Carex pennsylvanica (Pennsylvania sedge) (above) Forms large colonies of deep green, narrow, semi-evergreen blades, about 12” long. In early spring whitish spikelets are held above the leaves. Occurs in partial sun or shade in well drained or dry acidic woodlands. An excellent groundcover or lawn substitute for the shade garden. It can be mowed if desired.
Carex appalachica (Appalachian Sedge) (Above)
Fine textured, and weeping deep green leaves. Excellenet for dry shade. Often found under oaks or hemlocks. While the leaves may be 12″ long, the weeping nature creates a graceful mound about 6″-8″ high.
Choose a single sedge for your area, or plant clumps of different sedges for contrasting texture and color. If the area will get absolutely no foot-traffic, consider mixing in some flowering shade perennials such as woodland phlox, virginia bluebells, or foam flower. They will add a touch of color to set off the carpet of sedge.
Carex blanda (Common Wood Sedge)
This sedge is one that likes moisture. It forms a clump of shiny, lime green evergreen leaves. It can take full sun to part shade. Clay, rocky, wet, or alkaline soils do not bother it. Try it instead of the non-native liriope. It’s interesting seed heads add to it visual appeal, and of course birds and small mammals snack on them.
Carex muskingumensis (Palm Sedge) (above)
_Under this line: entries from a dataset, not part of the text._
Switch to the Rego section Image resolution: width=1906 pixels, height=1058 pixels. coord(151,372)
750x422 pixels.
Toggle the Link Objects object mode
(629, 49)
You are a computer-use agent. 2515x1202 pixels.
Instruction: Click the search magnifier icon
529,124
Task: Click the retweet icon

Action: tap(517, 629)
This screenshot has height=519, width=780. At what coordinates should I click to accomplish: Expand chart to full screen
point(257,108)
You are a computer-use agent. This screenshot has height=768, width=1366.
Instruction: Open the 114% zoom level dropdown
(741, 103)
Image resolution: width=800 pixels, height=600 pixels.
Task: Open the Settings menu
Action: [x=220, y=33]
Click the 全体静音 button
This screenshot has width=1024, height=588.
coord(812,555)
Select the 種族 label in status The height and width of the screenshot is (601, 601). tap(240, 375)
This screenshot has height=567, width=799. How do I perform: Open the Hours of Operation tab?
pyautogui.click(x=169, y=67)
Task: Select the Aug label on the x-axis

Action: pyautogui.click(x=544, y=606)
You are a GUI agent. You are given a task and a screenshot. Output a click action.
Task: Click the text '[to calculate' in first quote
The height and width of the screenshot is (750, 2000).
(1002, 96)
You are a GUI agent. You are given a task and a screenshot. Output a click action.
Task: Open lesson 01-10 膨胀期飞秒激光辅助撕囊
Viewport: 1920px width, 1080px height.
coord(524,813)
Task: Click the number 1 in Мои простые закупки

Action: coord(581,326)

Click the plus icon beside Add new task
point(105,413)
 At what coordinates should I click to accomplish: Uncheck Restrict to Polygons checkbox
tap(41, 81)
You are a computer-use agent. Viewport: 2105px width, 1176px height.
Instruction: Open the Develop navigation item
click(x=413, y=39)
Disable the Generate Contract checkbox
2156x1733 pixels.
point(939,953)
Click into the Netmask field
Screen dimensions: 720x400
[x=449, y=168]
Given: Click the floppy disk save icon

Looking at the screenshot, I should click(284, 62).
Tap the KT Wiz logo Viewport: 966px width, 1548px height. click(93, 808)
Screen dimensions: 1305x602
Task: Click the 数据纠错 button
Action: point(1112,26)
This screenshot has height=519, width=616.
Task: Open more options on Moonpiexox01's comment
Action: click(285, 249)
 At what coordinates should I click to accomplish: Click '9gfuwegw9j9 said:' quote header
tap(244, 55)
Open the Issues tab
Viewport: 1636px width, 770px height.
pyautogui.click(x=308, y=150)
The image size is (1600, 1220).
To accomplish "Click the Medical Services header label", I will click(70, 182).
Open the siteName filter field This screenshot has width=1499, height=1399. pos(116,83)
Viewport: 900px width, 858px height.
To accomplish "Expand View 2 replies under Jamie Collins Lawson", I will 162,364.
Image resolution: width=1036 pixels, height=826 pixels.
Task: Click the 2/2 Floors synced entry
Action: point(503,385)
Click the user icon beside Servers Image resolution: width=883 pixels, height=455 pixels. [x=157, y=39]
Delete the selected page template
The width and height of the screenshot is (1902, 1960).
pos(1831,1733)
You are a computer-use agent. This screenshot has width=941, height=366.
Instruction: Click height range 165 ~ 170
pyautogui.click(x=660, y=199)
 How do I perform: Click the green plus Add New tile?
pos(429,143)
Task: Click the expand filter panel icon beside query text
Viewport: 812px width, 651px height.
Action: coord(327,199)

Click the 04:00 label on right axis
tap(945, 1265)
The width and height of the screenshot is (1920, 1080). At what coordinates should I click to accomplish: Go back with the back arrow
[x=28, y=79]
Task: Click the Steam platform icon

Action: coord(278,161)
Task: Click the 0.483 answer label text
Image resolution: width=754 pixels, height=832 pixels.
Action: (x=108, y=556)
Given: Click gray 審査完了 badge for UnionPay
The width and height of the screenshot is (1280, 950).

This is one of our favorites. By mid-summer, it reminds one of palm fronds. It loves a moist spot, and it’s light limey green color provides a happy statement in the summer landscape. It gets about 2′-3′ tall, providing an architectural element to a damp sunny or part shade garden. With enough moisture it will tolerate full sun, and it will grow in clay. There is a shorter cultivar called ‘Little Midge’ that is cute as can be.